Single by Ai Otsuka

from the album Love Cook
- Released: September 21, 2005
- Recorded: 2005
- Genre: Pop
- Label: avex trax AVCD-30768/B (Japan, CD+DVD) AVCD-30769 (Japan, CD)

Ai Otsuka singles chronology
| "Neko ni Fūsen" (2005) | "Planetarium" (2005) | "Frienger" (2006) |

Music video
- "Planetarium" on YouTube

= Planetarium (Ai Otsuka song) =

"Planetarium" (プラネタリウム, Puranetariumu) is Ai Otsuka's tenth single, which was released on 21 September 2005. The single had great success and became Otsuka's second #1 hit on the Oricon charts, selling 316,425 copies. In 2005, Planetarium sold 215,114 copies, making it the #41 best-selling single of the year. However, it still charted into the next year and was the #99 best-selling single in 2006, selling 100,555 copies. Planetarium is her second best-selling single after "Sakuranbo."

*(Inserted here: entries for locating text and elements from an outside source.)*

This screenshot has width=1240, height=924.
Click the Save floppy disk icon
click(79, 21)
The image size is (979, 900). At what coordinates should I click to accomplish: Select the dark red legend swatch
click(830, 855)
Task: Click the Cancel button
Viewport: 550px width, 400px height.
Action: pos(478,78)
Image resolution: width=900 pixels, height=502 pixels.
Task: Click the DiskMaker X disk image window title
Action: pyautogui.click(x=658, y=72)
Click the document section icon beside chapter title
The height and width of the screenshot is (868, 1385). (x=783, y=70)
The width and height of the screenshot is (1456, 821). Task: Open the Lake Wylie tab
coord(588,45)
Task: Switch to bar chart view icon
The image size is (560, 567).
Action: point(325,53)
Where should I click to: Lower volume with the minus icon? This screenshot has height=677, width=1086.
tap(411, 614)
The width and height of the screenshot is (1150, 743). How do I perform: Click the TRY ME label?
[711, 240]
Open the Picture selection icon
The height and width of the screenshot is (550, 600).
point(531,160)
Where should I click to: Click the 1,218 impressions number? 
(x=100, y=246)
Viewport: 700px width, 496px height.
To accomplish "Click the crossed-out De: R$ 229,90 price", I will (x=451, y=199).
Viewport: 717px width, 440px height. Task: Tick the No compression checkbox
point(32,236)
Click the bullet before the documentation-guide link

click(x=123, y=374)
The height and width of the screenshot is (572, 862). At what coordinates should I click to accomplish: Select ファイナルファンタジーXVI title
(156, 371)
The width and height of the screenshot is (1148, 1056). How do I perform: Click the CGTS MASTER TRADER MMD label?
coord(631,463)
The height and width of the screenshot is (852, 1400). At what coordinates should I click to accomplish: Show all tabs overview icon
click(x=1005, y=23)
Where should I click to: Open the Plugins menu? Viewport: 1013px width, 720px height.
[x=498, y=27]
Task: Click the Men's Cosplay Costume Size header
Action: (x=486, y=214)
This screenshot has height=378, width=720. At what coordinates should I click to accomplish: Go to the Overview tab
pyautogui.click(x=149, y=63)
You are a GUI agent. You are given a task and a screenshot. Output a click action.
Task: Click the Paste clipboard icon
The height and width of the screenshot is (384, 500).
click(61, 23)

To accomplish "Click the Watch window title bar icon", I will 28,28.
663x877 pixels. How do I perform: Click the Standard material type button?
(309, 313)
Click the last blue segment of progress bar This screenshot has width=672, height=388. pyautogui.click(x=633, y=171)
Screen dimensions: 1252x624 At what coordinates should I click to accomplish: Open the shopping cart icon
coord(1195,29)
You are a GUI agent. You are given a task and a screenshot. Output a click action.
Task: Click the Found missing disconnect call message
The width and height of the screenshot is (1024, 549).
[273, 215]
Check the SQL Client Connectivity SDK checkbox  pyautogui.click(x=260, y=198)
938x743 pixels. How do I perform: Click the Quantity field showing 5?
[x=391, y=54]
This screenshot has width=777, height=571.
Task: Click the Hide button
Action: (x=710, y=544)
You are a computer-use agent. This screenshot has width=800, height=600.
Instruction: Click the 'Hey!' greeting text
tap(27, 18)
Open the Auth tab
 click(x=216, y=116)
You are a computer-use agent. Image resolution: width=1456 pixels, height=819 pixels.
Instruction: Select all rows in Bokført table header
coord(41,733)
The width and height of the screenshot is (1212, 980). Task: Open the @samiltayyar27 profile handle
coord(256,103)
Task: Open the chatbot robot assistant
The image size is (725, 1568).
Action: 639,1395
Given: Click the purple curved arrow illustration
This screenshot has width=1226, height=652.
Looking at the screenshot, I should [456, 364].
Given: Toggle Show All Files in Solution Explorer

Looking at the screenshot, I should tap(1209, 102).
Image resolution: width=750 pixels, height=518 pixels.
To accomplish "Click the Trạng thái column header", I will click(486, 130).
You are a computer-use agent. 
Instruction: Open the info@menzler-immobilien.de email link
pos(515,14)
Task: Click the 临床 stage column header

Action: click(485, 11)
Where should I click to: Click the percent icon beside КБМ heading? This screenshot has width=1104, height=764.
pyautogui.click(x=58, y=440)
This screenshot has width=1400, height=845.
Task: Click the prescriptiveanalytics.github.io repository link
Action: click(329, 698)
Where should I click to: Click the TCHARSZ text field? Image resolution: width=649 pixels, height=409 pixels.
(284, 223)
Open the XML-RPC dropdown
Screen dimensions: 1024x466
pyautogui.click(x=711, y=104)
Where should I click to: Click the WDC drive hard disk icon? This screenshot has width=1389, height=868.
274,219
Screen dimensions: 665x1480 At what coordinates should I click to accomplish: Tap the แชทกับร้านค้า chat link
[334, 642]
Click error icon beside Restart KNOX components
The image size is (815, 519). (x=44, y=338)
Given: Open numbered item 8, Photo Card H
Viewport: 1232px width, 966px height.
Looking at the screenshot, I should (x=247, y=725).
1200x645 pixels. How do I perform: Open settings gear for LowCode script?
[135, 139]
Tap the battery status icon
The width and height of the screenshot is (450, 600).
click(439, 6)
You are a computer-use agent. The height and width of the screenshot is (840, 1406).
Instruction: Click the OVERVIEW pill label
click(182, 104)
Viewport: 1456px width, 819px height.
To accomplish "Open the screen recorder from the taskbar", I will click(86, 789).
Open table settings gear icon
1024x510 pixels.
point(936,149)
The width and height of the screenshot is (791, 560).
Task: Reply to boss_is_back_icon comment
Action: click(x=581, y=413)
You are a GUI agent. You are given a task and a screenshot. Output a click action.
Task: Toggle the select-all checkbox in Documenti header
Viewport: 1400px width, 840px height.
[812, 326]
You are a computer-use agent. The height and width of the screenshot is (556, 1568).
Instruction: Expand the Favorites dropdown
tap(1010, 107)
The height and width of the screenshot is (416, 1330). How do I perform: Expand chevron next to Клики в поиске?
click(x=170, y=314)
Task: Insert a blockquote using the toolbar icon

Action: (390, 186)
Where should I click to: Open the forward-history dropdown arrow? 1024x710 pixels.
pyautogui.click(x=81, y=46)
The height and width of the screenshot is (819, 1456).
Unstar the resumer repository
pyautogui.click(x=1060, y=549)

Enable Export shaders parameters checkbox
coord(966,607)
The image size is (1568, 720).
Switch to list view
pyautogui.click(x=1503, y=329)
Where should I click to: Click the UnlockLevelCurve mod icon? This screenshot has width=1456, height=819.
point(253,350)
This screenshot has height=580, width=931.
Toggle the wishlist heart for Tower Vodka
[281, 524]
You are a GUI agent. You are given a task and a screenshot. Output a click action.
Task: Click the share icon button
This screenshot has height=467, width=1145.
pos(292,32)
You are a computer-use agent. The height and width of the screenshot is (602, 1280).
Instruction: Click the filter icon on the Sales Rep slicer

"Planetarium" was featured on Ai Otsuka's studio-album Love Cook. It was also used as an OST for the Japanese drama Hana Yori Dango.

==Track listing==

CD
| No. | Title | Arranger(s) | Length |
|---|---|---|---|
| 1. | "Planetarium" | Ai×Ikoman | 5:10 |
| 2. | "Drop." | Ai×Ikoman | 4:28 |
| 3. | "Planetarium" (Instrumental) | Ai×Ikoman | 5:08 |
| 4. | "Drop." (Instrumental) | Ai×Ikoman | 4:25 |
| Total length: |  |  | 19:11 |

DVD
| No. | Title | Length |
|---|---|---|
| 1. | "Planetarium" (Music video) |  |

==Certifications==

Certifications for "Planetarium"
| Region | Certification | Certified units/sales |
Streaming
| Japan (RIAJ) | Gold | 50,000,000^{†} |
^{†} Streaming-only figures based on certification alone.